--- Assigned task ---
Among the entries that follow, how many lines contain the word "Dores"? Give the number alone.
[Input]
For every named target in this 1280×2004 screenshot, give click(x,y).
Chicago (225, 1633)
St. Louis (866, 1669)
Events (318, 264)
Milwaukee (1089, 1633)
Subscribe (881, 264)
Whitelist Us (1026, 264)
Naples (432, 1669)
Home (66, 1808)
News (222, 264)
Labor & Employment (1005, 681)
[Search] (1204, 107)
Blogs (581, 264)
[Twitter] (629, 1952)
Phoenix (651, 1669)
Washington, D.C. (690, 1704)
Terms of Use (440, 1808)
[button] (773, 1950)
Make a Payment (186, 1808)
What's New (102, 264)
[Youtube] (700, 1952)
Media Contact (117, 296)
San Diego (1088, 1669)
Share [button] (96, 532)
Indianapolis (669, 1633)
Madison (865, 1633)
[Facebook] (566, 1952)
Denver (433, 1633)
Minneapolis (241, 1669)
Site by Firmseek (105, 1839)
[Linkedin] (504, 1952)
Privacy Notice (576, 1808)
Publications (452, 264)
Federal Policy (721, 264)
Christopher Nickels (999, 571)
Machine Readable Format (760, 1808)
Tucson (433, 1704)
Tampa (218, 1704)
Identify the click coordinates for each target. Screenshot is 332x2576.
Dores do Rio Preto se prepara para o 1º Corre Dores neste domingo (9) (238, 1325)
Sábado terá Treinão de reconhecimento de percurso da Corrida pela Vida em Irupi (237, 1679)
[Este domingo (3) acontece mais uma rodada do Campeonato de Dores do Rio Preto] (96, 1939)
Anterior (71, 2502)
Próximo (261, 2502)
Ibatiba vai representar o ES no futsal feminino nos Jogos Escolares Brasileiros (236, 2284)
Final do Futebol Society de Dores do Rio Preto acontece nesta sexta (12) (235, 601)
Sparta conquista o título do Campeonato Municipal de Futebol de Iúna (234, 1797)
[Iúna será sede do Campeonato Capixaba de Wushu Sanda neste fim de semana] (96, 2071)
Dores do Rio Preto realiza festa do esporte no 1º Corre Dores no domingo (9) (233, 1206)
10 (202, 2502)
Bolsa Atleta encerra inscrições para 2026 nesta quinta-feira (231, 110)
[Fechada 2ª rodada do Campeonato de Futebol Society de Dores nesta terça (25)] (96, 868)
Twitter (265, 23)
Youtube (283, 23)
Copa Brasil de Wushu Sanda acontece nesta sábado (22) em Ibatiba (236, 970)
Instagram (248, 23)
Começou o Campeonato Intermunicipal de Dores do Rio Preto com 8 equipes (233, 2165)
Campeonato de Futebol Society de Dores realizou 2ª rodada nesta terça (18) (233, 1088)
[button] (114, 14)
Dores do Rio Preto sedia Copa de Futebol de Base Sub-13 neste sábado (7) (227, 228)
[/Input]
--- Written response ---
8